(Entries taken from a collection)
+ + + + +

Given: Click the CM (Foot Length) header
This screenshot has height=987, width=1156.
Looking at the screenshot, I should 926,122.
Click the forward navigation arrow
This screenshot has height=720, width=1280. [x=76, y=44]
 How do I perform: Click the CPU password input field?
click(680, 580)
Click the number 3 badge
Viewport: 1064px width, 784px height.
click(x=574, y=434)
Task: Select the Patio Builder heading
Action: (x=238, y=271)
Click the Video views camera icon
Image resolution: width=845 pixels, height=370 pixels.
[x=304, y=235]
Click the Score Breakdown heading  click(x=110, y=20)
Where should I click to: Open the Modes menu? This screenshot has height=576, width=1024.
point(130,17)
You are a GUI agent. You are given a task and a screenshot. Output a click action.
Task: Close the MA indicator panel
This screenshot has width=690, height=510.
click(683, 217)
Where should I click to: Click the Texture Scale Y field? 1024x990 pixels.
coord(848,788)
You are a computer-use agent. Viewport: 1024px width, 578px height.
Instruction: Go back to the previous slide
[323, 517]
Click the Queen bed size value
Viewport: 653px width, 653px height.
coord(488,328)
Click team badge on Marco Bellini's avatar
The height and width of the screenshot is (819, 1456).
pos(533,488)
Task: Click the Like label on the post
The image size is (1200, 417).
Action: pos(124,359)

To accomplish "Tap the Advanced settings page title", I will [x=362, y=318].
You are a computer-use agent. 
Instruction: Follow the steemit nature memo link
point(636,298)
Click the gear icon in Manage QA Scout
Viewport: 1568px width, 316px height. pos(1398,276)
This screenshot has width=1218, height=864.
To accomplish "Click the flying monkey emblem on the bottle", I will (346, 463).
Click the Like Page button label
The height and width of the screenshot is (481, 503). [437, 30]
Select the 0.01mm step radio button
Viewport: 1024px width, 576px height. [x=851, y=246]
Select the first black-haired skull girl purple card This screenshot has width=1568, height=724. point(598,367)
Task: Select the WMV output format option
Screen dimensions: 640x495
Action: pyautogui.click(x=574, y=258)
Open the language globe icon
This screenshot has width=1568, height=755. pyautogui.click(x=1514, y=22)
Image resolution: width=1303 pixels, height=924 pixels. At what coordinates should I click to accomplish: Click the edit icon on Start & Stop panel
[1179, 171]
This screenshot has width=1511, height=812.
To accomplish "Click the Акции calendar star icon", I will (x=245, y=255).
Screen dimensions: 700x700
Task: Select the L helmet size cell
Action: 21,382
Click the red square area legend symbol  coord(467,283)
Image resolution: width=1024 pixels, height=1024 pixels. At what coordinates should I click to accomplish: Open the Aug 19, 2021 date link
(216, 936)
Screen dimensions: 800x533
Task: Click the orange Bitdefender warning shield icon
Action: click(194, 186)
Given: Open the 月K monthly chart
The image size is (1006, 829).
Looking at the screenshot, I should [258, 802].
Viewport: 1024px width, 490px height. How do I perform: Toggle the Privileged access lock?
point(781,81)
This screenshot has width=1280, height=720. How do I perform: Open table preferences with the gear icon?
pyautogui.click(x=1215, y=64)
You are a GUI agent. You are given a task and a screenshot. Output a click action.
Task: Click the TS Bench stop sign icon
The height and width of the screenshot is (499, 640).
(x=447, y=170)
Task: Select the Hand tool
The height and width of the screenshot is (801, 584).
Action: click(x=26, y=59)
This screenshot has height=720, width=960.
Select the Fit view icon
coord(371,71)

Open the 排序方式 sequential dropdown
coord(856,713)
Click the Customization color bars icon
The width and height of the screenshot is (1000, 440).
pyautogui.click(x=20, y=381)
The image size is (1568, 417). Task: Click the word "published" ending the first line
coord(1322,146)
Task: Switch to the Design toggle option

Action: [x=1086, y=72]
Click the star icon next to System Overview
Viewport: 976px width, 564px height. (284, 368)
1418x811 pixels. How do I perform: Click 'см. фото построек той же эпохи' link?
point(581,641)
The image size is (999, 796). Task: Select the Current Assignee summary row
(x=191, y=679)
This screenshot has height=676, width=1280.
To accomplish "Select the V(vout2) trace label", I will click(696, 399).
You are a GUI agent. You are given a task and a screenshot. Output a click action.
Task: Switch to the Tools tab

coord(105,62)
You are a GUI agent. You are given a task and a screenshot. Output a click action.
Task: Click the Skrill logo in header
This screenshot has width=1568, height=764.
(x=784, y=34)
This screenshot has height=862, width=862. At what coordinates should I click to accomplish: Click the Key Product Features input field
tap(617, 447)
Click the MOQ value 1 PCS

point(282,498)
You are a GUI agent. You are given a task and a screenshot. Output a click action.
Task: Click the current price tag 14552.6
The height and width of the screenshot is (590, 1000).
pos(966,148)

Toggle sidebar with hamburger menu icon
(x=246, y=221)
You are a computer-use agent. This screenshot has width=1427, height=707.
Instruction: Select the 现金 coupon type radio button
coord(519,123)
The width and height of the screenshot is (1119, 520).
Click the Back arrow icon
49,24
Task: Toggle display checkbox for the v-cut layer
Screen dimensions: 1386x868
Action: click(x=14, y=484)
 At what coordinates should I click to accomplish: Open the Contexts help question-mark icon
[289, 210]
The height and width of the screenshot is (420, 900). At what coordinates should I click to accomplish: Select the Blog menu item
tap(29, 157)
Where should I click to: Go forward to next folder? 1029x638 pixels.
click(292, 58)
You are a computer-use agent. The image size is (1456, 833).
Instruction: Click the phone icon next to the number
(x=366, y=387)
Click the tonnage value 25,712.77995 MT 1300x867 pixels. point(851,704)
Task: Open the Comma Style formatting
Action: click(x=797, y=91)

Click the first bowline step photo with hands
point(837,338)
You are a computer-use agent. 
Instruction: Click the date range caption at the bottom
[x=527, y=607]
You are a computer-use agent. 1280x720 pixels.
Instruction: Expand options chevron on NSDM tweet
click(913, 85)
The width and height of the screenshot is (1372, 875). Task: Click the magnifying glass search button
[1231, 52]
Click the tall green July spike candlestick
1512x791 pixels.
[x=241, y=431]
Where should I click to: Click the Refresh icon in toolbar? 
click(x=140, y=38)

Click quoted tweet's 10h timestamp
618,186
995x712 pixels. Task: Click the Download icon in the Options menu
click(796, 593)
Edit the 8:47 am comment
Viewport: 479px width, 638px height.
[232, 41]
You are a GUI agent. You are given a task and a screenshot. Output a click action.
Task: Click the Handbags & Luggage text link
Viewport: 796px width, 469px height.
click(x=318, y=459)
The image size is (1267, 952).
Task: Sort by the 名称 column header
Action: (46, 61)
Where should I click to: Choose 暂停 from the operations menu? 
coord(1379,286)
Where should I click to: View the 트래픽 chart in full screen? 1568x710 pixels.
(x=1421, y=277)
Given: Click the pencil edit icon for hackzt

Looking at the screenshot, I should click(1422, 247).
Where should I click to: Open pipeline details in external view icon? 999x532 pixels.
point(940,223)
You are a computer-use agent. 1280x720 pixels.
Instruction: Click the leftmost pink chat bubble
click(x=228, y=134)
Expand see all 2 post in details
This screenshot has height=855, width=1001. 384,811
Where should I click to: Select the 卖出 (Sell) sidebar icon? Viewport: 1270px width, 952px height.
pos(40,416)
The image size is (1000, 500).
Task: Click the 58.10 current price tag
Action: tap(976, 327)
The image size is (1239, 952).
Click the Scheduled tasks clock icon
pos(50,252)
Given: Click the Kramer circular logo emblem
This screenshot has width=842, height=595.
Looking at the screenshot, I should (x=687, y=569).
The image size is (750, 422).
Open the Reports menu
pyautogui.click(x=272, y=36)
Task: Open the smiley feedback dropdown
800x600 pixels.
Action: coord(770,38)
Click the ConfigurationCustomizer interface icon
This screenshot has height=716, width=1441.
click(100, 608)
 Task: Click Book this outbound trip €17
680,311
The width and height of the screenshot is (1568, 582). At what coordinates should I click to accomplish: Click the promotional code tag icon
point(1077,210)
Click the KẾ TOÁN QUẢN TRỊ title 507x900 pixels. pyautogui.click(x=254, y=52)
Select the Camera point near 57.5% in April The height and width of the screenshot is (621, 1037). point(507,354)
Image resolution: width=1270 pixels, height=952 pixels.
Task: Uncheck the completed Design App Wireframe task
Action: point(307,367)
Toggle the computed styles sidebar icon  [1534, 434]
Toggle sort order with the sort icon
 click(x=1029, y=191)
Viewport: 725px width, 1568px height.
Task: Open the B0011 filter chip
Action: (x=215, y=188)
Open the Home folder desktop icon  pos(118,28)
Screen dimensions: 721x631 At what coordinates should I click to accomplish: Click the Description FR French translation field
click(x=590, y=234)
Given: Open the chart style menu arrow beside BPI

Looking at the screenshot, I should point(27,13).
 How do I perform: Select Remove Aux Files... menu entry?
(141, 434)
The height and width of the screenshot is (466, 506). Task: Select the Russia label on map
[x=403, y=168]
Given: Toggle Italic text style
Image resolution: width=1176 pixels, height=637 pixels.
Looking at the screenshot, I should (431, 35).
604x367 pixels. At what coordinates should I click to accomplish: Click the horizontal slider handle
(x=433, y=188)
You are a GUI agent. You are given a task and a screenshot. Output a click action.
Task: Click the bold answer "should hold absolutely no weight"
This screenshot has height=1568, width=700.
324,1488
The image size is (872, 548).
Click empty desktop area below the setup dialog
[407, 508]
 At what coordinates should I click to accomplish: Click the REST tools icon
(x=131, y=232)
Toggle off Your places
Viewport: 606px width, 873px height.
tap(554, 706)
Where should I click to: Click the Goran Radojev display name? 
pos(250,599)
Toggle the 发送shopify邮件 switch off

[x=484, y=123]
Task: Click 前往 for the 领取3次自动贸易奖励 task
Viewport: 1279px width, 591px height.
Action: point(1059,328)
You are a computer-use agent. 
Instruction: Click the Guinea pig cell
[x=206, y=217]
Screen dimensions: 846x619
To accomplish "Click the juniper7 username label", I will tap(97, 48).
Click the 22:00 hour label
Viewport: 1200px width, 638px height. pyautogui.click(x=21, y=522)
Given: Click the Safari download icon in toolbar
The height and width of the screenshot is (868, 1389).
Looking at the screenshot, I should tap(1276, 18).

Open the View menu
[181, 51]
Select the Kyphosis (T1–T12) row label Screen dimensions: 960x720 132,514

+ + + + +

WHAT THE TASK ASKS:
Only lines that contain the string "logo" count; pick each one out of the records and copy it.

RESPONSE:
Task: Click the Skrill logo in header
Given: Click the Kramer circular logo emblem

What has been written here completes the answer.